Clinical judgment in screening is an underexplored phenomenon. In this article, we have examined the role and practice of such judgment in a particular form of screening, population-based opportunistic screening for cognitive impairment. On paper, this appears to be a highly formalized and manual-based practice, similar to population-based systematic screening. What we found, however, was that a form of ethico-political judgment plays a decisive role in this practice. Our aim was to gain a deeper understanding of why the professionals deem this form of judgment necessary and how they go about exercising it. We have in the analysis drawn on the ideas of Aristotle, for whom judgment is a form of practical knowledge, phronesis, that enables a person to determine what is right in a particular situation, and on those of Hannah Arendt, for whom judgment is political, since it involves judging the particular from the perspective of others in one’s community.

We first of all found that, while many of the professionals were initially hesitant towards integrating the tests into their practice, practical knowledge gained by working with the tests enabled them to make the judgment that they could be integrated into the ethos of their profession. Gaining such practical knowledge also enabled them to distance themselves from the written routine and the test instructions sufficiently to make judgments about if, when, and how the tests should be applied in a particular situation.

Our analysis concludes that clinical judgment in the testing practice is needed for two reasons: the practice involves patients who display unique circumstances, needs, and wishes, and it is immersed in two influential contexts: the hospital environment and the sociocultural context. This, we found, requires a combination of an ethical and a political judgment, one that is able to determine what is right to do in relation to a particular patient and able to take into account and act on the contextual circumstances that shape the material, organizational and experiential dimensions of the practice. The form and content of this ethico-political judgment differ: they may involve bending the rules of the test instruments, interrupting the testing, describing and naming the tests in different ways, and trying to dedramatize and normalize them.

Our analysis shows that this form of ethico-political judgment is in no way external to the testing practice. When the tests are performed, a unique individual enters the room and so too does a sociocultural context in which cognitive impairment in general, and dementia in particular, are loaded with pervasive preconceptions. Simply following the written routine and the test instructions is not an alternative; one has to let the particularities of the situation in its context shape one’s actions.

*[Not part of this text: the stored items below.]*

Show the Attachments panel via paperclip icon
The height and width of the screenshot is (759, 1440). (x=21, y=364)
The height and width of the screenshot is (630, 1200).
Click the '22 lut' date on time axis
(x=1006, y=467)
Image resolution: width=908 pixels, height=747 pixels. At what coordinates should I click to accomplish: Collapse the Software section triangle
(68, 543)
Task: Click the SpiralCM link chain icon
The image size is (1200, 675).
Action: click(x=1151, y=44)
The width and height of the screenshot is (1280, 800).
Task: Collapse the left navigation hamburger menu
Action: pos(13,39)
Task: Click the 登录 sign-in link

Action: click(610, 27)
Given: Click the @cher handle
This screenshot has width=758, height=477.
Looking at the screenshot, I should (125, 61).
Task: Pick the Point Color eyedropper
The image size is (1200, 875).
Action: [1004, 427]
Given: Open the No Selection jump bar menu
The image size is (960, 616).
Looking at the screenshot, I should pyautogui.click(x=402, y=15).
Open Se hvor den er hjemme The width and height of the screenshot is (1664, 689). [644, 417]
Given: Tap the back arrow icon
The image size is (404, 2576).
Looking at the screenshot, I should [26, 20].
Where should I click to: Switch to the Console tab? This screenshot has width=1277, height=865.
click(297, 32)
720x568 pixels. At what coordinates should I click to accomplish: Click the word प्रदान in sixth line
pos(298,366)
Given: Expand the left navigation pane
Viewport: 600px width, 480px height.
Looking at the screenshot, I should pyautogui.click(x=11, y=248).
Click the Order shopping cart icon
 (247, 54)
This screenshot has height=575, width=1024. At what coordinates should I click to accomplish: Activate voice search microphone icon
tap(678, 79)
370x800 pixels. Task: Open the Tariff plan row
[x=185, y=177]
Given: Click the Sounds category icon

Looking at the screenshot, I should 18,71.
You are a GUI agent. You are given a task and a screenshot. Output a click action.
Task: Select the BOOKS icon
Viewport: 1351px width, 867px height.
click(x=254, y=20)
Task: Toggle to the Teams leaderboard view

Previous research on clinical judgment has focused mainly on its ethical dimension. We have highlighted in this article the ways in which this form of judgment is also political. With the help of Arendt’s theory of judgment, we have shown that judging the particular from the perspective of the other as a member of the community is an essential feature of clinical judgment, since medical practice is not isolated from the world in which it takes place. This should be explored further in future research.